Now, while the school district gets to bring in their team to plead their case, we also get to bring in a team for our side to plead ours. This was myself, Aaron, our advocate, Soren's Vision Therapist, and Soren's OT. And it was GREAT having them there as backup confirming what Soren is like.

The day of the IEP came. I was nervous as hell. After the tales I'd been told, I feared being ambushed. And I'll just tell you right now, NOBODY on the GUSD Team set out to do that!!!! In fact, they all were WONDERFUL!!! I was relieved that my instincts were right and that everyone really did have Soren's best interests at heart. I understand that this isn't how it always goes. But we were lucky and all sides were working to get Soren what he needed. Still, we were REALLY GLAD we had our advocate. She was worth every dime!

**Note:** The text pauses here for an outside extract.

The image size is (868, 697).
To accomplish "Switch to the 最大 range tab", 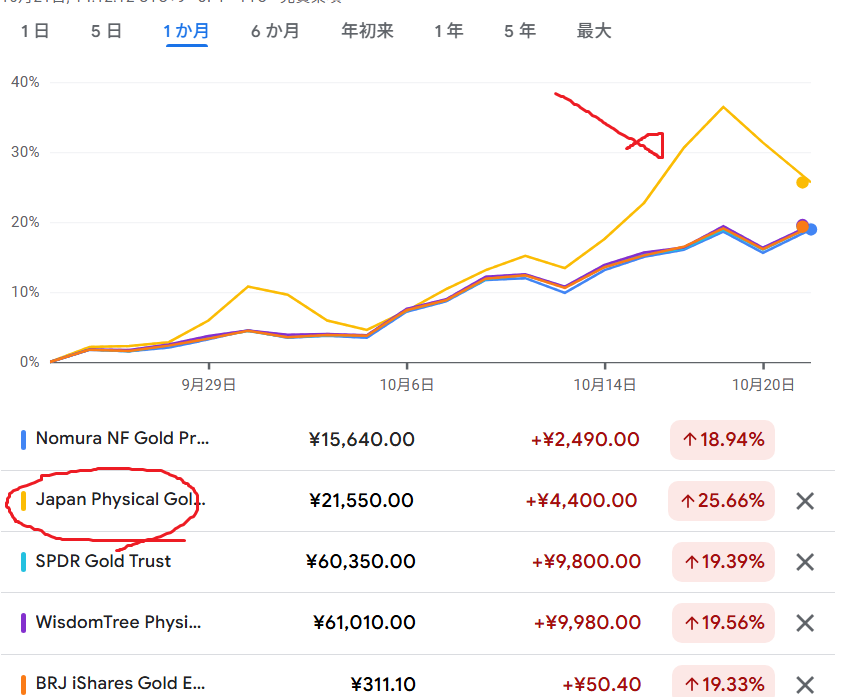I will coord(594,31).
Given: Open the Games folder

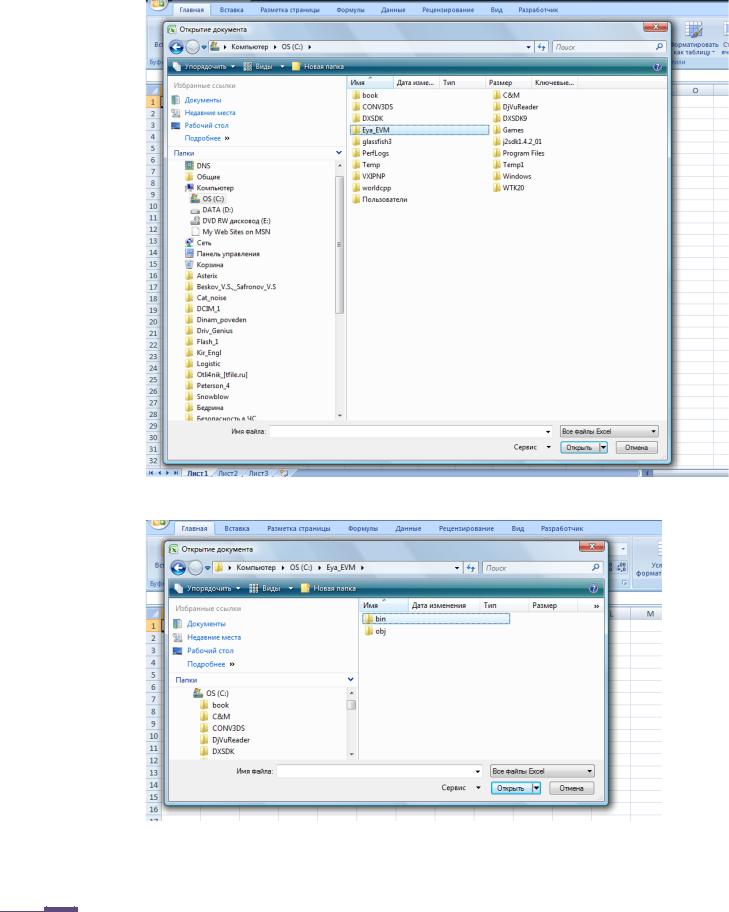Looking at the screenshot, I should pyautogui.click(x=511, y=130).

The IEP meeting began with the GUSD Team going through Soren's scores from the standardized test I had taken. Whew, this was a hard thing to sit through. It's tough hearing that your child is developmentally only a 4 month old. In one thing, he was only a 1 month old! But then in others, he was an 18 month old, so we did have some variety. Once these results are read, everyone has to agree on what area or areas a child qualifies for Special Education under. Now we wanted him listed under Vision Impairment, Orthopedic Impairment, and Other Health Impaired. The GUSD Team wanted to add that he qualified under Mental Retardation.

And this is one of the places where our advocate came in handy. I stated that we didn't want that on Soren's record. Instead, we wanted him to be listed as having Global Developmental Delay. I gotta say, I NEVER expected to have to have a 10 minute conversation about this regarding my child. But our advocate really made our case, bringing up that Soren's test scores were varied--some at 4 months, some at 18 months, some at 12 months. With MR (Mental Retardation for those of you not in the know) test scores tend to be more flat-lined. She also brought up something called Apraxia. This is where the brain knows what it wants but can't get the communication through to the body to follow through. It can occur in people who have had strokes. Or seizures! Her suggestion was that Soren CAN make progress, it's just going to take more time because of his long battle with seizures. Everyone agreed to eliminating the MR category and listing him with global developmental delay.

The meeting then continued for 2 1/2 hours! All while we were sitting in little preschool chairs. Ouch!

The great news is that Soren was able to keep his current level of OT and PT with his longtime therapists off site. He would have equal Vision Therapy provided at school. Only his Speech Therapy was reduced--and only by a half hour. And, finally, he got placed in the College View class with the tough, results-oriented teacher! He would have the equipment he needed. The Assistive Technology Specialist was AMAZING and had great ideas for equipment to help Soren. Once we have an approved wheelchair, they will bus Soren to and from school and his therapies. And our advocate kept bringing up little details that we, as parents, would have NEVER known about and got things in writing (which is essential) for us.

AND they loved my pictures. I had even put in pictures of Soren in his equipment--the Vision Box and Universal Exercise Unit at Bright Minds. His new principal loved those two pieces and is trying to figure out how to raise funds to get them. I'm actually thinking of spear-heading getting the UEU for the school. I've dreamt of having one in our house, but we just don't have the room. Plus at school, it would benefit SO many kids. And we wouldn't have to drive to Brentwood to get Soren the Intensive Therapy. But it's a big ticket item--$5,000! So don't be surprised when I start hittin' y'all up for money again!

So after another week of my scrambling to get all of Soren's stuff prepared for school (doctor's forms, medications, earthquake supplies), Soren will be starting school on Tuesday!!!!!! It's a 5 day a week program from 9-2:30! With both my kids in school, I'm suddenly going to get a little of my life back (especially once Soren starts riding the bus)! We are thrilled, amazed, and appreciative of everyone on the GUSD Team, of Julie, of Soren's doctor's, teachers, and therapists who all helped us get the very best for this awesome boy!

And just think, we get to do it AGAIN NEXT YEAR!!!!! (AAAHHHHHHHH!!!!!)